Is It Time to Stop Saving the World and Focus on Yourself
I want to tell you a story about a great friend who always puts everyone else before herself. Let’s call her Sally. Sally is a wonderful friend. Every time I talk to her she is involved in helping others, collecting clothes and food for those in need, being a supportive ear for a friend, stepping in to look after a friend’s dog when they are out of town, and she throws incredible parties for her family (like every detail coordinated and themed, I could never put on a party like her!). Her friends and family love her, and Sally loves helping those around her. I’m really not sure if she sleeps, she seems superhuman. But Sally struggles with her health. You would never know that she’s in pain but her stomach is always upset, she has headaches all the time, and her shoulders are constantly tense and knotted. Sally comes from a good place when she wants to save the world, she genuinely loves helping others, but she is constantly ignoring her own needs and so her body is starting to force her to pay attention by developing physical symptoms. Let me explain why it’s important to put ourselves first if we ever want to truly help those around us.

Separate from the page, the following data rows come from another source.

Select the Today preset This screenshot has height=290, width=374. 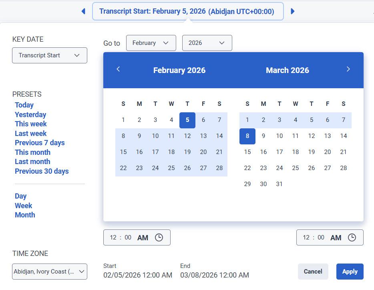pyautogui.click(x=24, y=105)
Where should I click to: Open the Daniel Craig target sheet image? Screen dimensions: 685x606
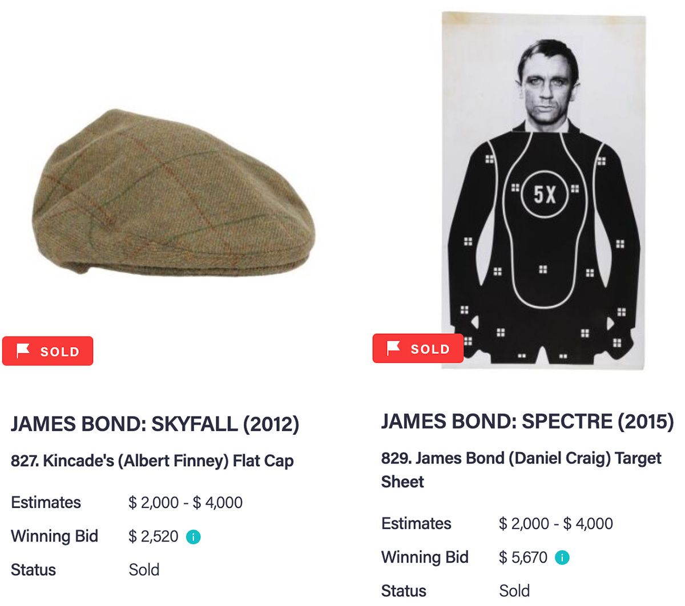click(x=543, y=191)

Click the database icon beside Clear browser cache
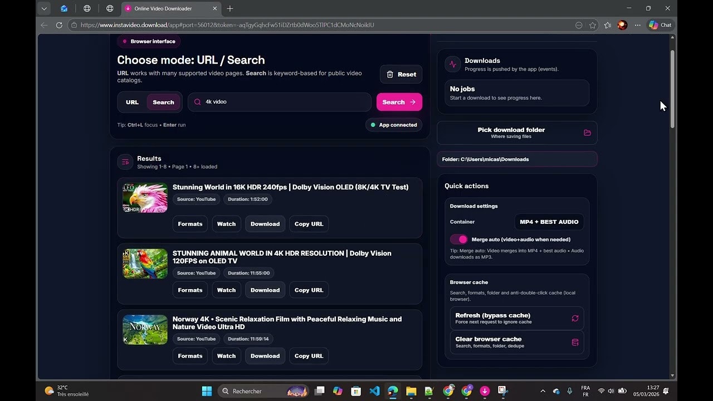click(575, 342)
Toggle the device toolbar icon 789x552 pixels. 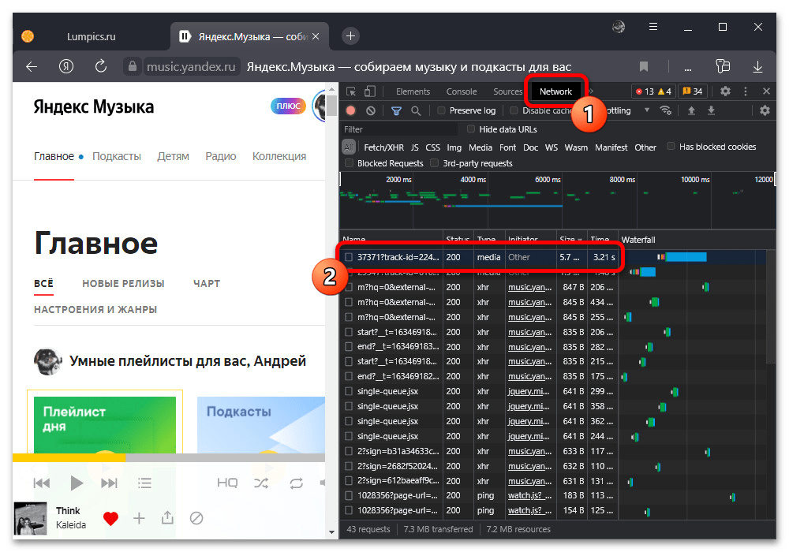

Hands up if this sounds like you. You’re the person that everyone goes to when something goes wrong, The person that your friends and family go to when they need help. The person that everyone describes as “the rock” or “the strong one”. You always put everyone else first and would never dream of saying no when someone asks for a favor, you couldn’t imagine letting them down. If this sounds like you then you are what I like to call a Caregiver Personality.
Caregivers are amazing people. Like Sally, they are always there to help others. Nothing makes them happier than being able to make someone’s day a little better, or seeing a smile when they’ve been able to help out a friend. Caregivers are also the ones most likely to ignore their own needs, which can lead to trouble both emotionally and physically.
When we are always focused on everyone else, we can fall into the trap of ignoring our own stress. Imagine your stress limit like a bottle. If I’m taking on everyone else’s crap and stress all the time my bottle is getting more and more full, and eventually it will overflow when my brain no longer has enough resources to manage my own stress.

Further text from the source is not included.